Second, we identified robust fine-tuning as a one-step continual learning problem and are the first to apply continual learning methods in this domain. Specifically, we show that combining continual learning approaches with post-hoc robust fine-tuning achieves the best performance in the benchmark (L364-373 in the original submission which is L378-387 in the revision).
Finally, we showed that existing dataset distance metrics can predict the performance drop on the pretraining dataset after fine-tuning.

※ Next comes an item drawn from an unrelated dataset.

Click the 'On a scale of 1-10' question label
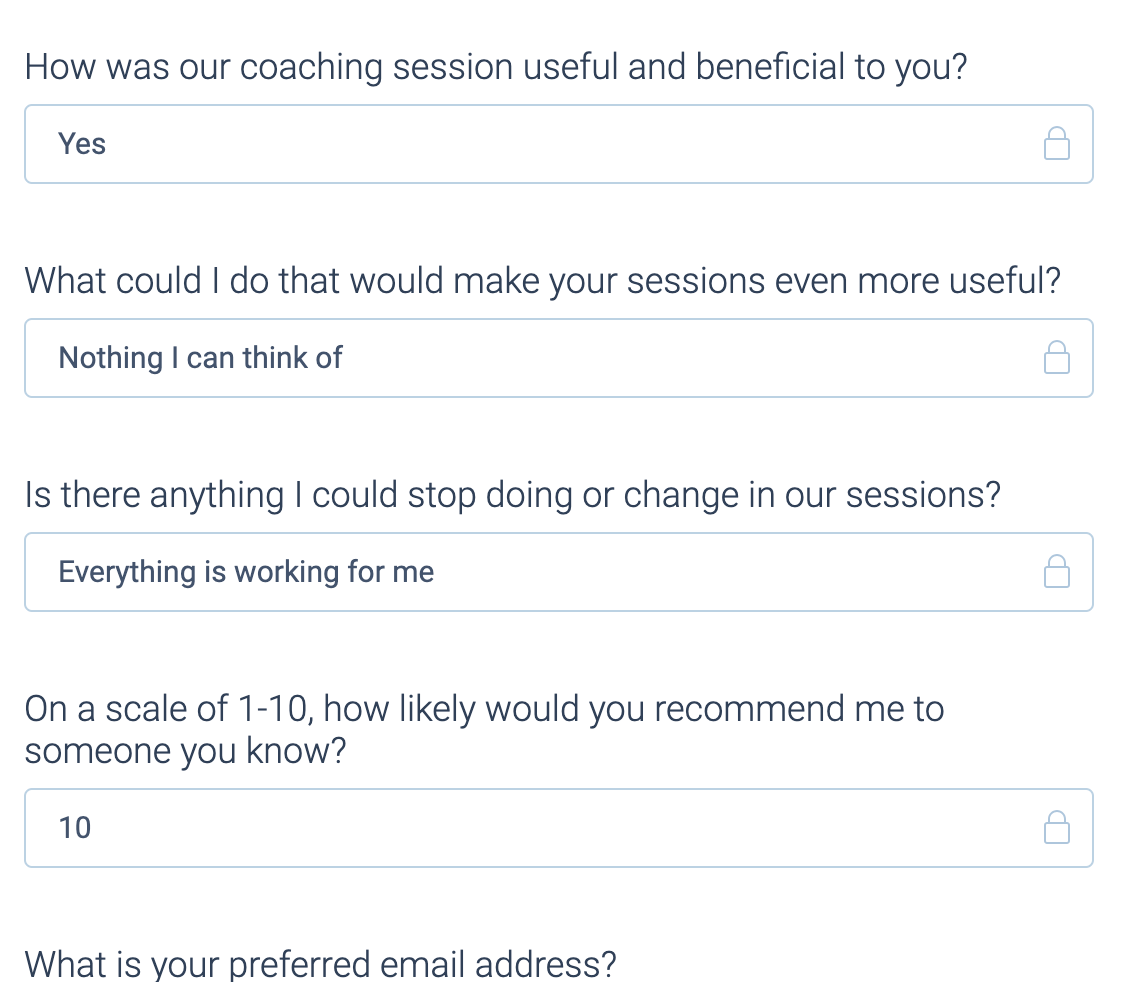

By revisiting two metrics—Optimal Transport Dataset Distance (OTDD) and Normalized Compression Distance (NCD)—and applying them to both image and feature spaces, we found a negative correlation between the accuracy on the pre-training dataset and the dataset distance (Please see Table LcKf-1 for exact Pearson’s correlation coefficient).
Alongside the proposal of our benchmark mentioned in the above response, we believe these contributions establish the novelty of our work compared to prior studies.
References
[LcKf-1] Ramanujan, Vivek, et al. "On the connection between pre-training data diversity and fine-tuning robustness." Advances in Neural Information Processing Systems 36 (2024).
[LcKf-2] Koh, Pang Wei, et al. "Wilds: A benchmark of in-the-wild distribution shifts." International conference on machine learning. PMLR, 2021.
Let alone the fine-tuning methods, as discussed in the related work part, continue learning methods such as EWC and LwF are introduced in Lines 148-150, and robust fine-tuning methods are introduced in Lines 134-137. Therefore, it seems to me more clarification is required on the novelty aspect.
If our understanding is correct, the reviewer argued that we do not propose any new method instead reuse existing ones. Proposing a new method for robust fine-tuning or continual learning is not our main focus that proposes a new benchmark for robust fine-tuning and breaking our prejudice that training on larger model is always better in all cases. Instead, regarding the methods, we identified robust fine-tuning as a one-step continual learning problem and are the first to apply continual learning methods in this domain. Specifically, we show that combining continual learning approaches with post-hoc robust fine-tuning achieves the best performance in the benchmark (L364-373 in the original submission which is L378-387 in the revision).
Please inform us if we misunderstood you comment.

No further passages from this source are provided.